## Data for this task
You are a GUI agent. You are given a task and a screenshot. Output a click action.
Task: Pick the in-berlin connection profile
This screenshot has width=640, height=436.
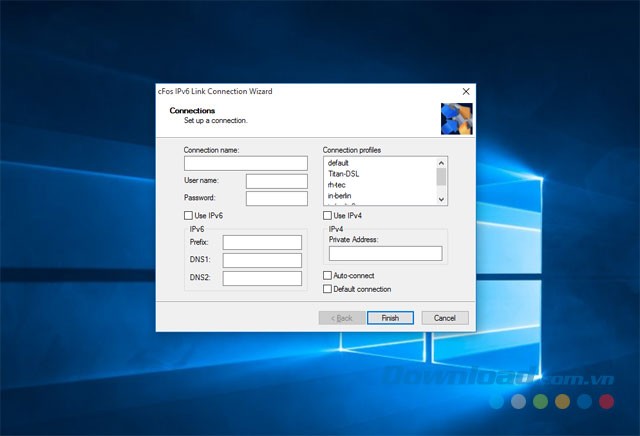click(340, 196)
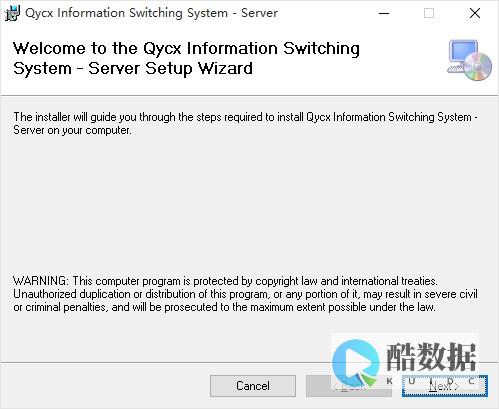Click the 'or criminal penalties' warning line

pyautogui.click(x=224, y=307)
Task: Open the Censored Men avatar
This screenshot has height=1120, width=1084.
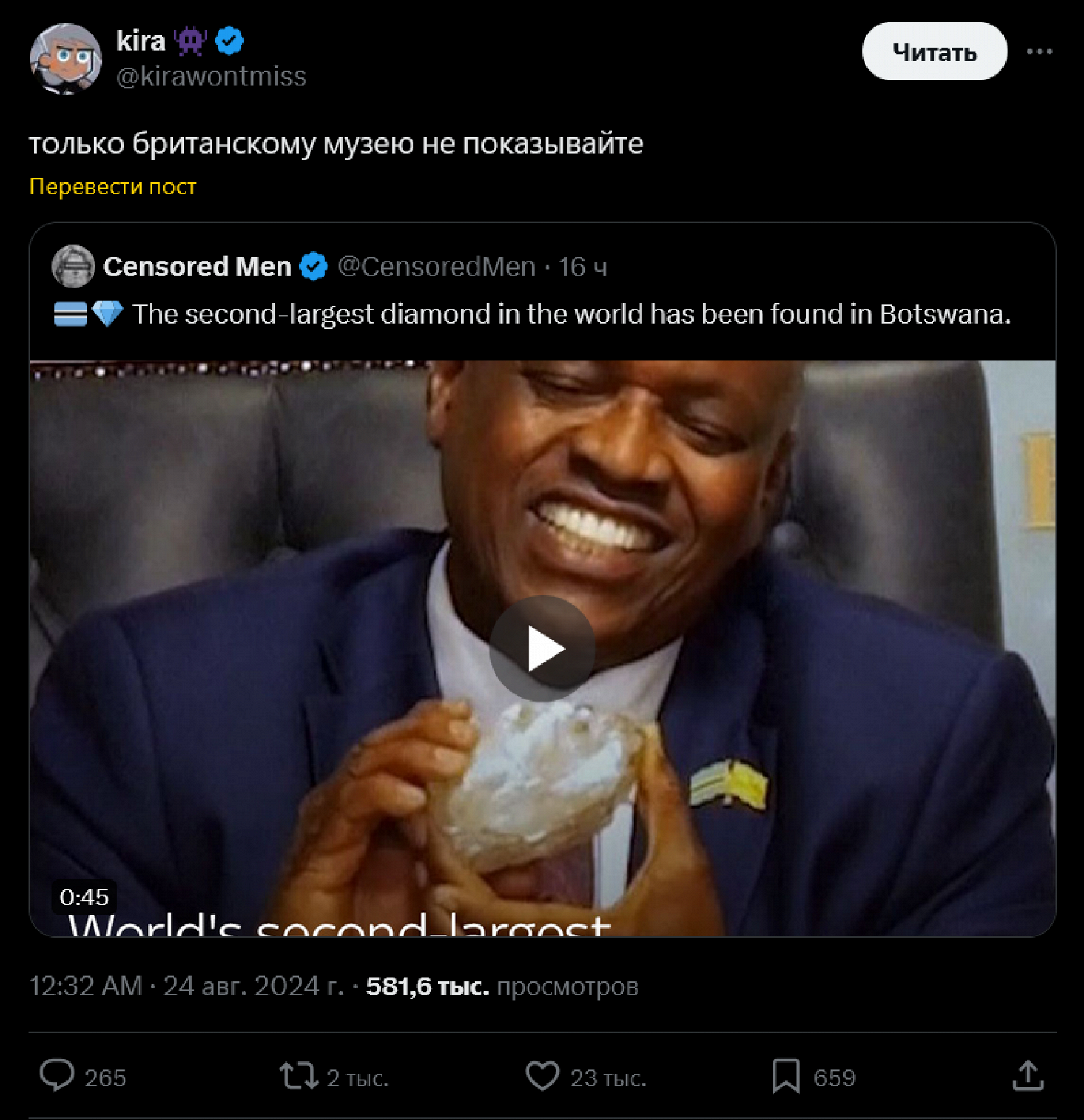Action: coord(73,267)
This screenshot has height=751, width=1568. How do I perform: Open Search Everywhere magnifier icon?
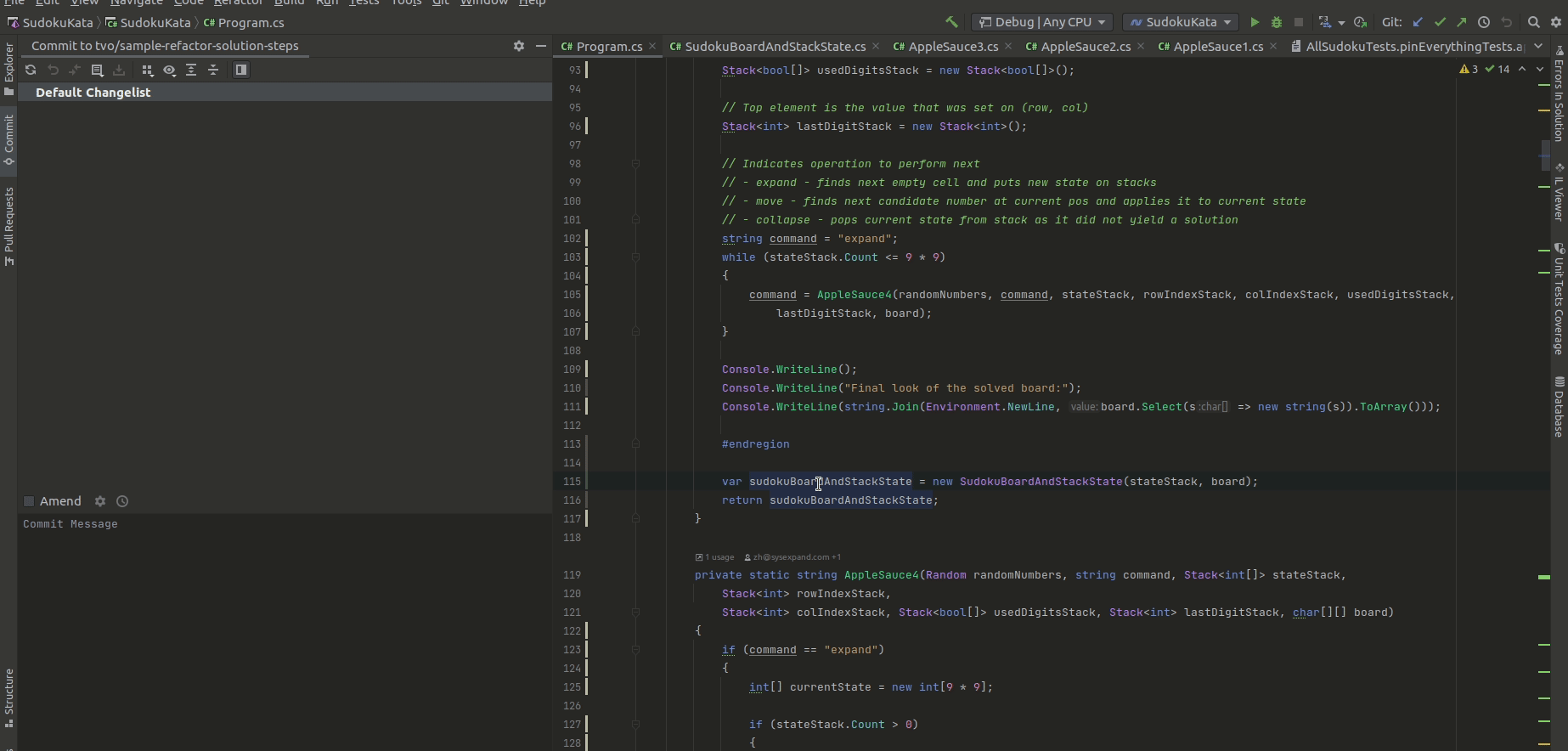(1533, 22)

## Task requirements
Starting at the line that contains "This screenshot has height=1120, width=1084.", write out every line through the end of the entries above exactly, and omit the pictures.

## Solution to the problem
This screenshot has height=1120, width=1084.
Action: coord(73,267)
This screenshot has height=751, width=1568. How do I perform: Open Search Everywhere magnifier icon?
(1533, 22)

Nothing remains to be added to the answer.